Publié le 30 octobre 2025 à 01h32. Un passionné de longévité a mis au point une méthode surprenante pour réduire considérablement la présence de microplastiques dans son organisme, et plus précisément dans son sperme, ouvrant la voie à des interrogations sur l’impact de la pollution plastique sur la santé reproductive.
- Bryan Johnson, un biohacker américain, affirme avoir diminué de 85 % la concentration de microplastiques dans son sperme en huit mois.
- Sa méthode combine des séances de sauna à haute température avec l’application de glace sur la région de l’aine, ainsi qu’une réduction drastique de son exposition aux plastiques.
- Des études récentes mettent en évidence les risques potentiels des microplastiques pour la santé humaine, notamment en matière de cancer, d’infertilité et de troubles respiratoires.
À l’heure où notre quotidien est rythmé par la consommation rapide et les emballages plastiques, la présence croissante de microplastiques dans l’environnement est devenue une source d’inquiétude majeure. Ces particules minuscules, issues de la dégradation des plastiques, s’infiltrent dans notre organisme par différentes voies : l’ingestion d’aliments et d’eau contaminés, l’inhalation de particules en suspension dans l’air et l’absorption cutanée. Selon des recherches récentes, ces microplastiques pourraient être liés à des problèmes de santé graves, tels que le cancer, l’infertilité et des dysfonctionnements respiratoires.
Face à cette menace invisible, Bryan Johnson, connu pour ses expérimentations visant à prolonger sa durée de vie, a décidé de prendre les choses en main. Il a mis en place un protocole rigoureux, qu’il décrit comme un « lavage du sperme », bien que cette expression puisse prêter à confusion avec les techniques de laboratoire utilisées pour améliorer la fertilité. Johnson explique avoir constaté une diminution spectaculaire du nombre de particules microplastiques dans son sperme, passant d’environ 165 particules par millilitre en novembre 2024 à seulement 20 particules par millilitre en juillet 2025, soit une réduction d’environ 85 %.
Son approche repose sur une combinaison de trois éléments clés. Tout d’abord, des séances de sauna régulières, à une température d’environ 93 °C (200 °F) pendant 20 minutes, visant à favoriser la transpiration et l’élimination des toxines. Pendant ces séances, il applique un sac de glace sur la région de l’aine pour protéger la santé de ses testicules et de ses spermatozoïdes. Ensuite, il a radicalement modifié ses habitudes de consommation pour limiter son exposition aux plastiques : il évite désormais de chauffer les aliments dans des récipients en plastique, utilise un système de purification de l’eau par osmose inverse et privilégie les contenants non plastiques. Enfin, il a amélioré son hygiène environnementale de manière générale.
Johnson a également observé une diminution similaire des niveaux de microplastiques dans son sang au cours de la même période, ce qui suggère une corrélation entre la présence de ces particules dans le sperme et dans l’organisme en général. Sa société, Blueprint, propose d’ailleurs un kit de test sanguin pour mesurer la concentration de microplastiques, témoignant de son intérêt pour le suivi de ces polluants.

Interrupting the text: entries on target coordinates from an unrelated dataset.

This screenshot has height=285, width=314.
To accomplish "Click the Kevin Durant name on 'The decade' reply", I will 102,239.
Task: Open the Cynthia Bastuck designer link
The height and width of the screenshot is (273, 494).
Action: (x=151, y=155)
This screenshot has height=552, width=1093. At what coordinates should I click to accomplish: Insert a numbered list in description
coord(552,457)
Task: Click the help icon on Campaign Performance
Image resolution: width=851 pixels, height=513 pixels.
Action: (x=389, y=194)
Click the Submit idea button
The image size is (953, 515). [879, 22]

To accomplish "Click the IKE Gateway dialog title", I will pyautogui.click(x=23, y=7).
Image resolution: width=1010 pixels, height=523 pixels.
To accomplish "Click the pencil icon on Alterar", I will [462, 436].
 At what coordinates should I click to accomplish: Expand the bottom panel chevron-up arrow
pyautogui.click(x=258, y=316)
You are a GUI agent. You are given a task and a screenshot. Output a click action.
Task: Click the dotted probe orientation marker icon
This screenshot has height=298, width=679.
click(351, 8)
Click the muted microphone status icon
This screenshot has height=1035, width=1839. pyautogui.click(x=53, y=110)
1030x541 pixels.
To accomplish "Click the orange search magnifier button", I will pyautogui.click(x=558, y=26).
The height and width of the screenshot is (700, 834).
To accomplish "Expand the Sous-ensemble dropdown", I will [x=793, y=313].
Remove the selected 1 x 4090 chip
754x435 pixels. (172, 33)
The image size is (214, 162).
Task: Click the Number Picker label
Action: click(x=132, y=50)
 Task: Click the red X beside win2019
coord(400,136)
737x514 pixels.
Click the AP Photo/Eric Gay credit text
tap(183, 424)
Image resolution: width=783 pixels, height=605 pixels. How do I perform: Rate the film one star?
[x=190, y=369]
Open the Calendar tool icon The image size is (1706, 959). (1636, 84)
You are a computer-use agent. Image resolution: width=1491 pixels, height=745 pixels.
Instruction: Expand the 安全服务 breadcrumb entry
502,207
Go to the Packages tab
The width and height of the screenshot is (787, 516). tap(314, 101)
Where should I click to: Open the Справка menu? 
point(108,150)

Pourquoi cette démarche est-elle importante ? Les microplastiques, définis comme des fragments de plastique de moins de 5 mm (0,20 pouce) selon la National Oceanic and Atmospheric Administration (NOAA) américaine, ont été détectés dans divers tissus et fluides humains, y compris le sperme, le sang, le lait maternel, l’urine et même le tissu cérébral. Si les recherches sont encore en cours pour déterminer précisément les risques pour la santé, certaines études suggèrent que les microplastiques pourraient contribuer à l’inflammation, aux perturbations endocriniennes, aux troubles du système reproducteur et à d’autres problèmes de santé.
Dans le cas de Johnson, la logique est simple : réduire l’exposition aux microplastiques et favoriser l’élimination des toxines pourrait avoir des effets bénéfiques sur la santé reproductive et le bien-être général. Cependant, il est important de souligner que son protocole n’a pas été validé par des études scientifiques rigoureuses. Les experts mettent en garde contre les effets potentiellement négatifs d’une chaleur excessive sur la qualité du sperme. L’allégation de Johnson repose donc sur une expérience individuelle et ne constitue pas, à ce stade, une preuve scientifique concluante.
Pour ceux qui souhaitent réduire leur propre exposition aux microplastiques, des mesures simples peuvent être prises au quotidien : privilégier les contenants en verre ou en acier inoxydable, éviter de chauffer les aliments dans du plastique, choisir des vêtements en fibres naturelles, filtrer l’eau potable et limiter l’utilisation de plastiques à usage unique.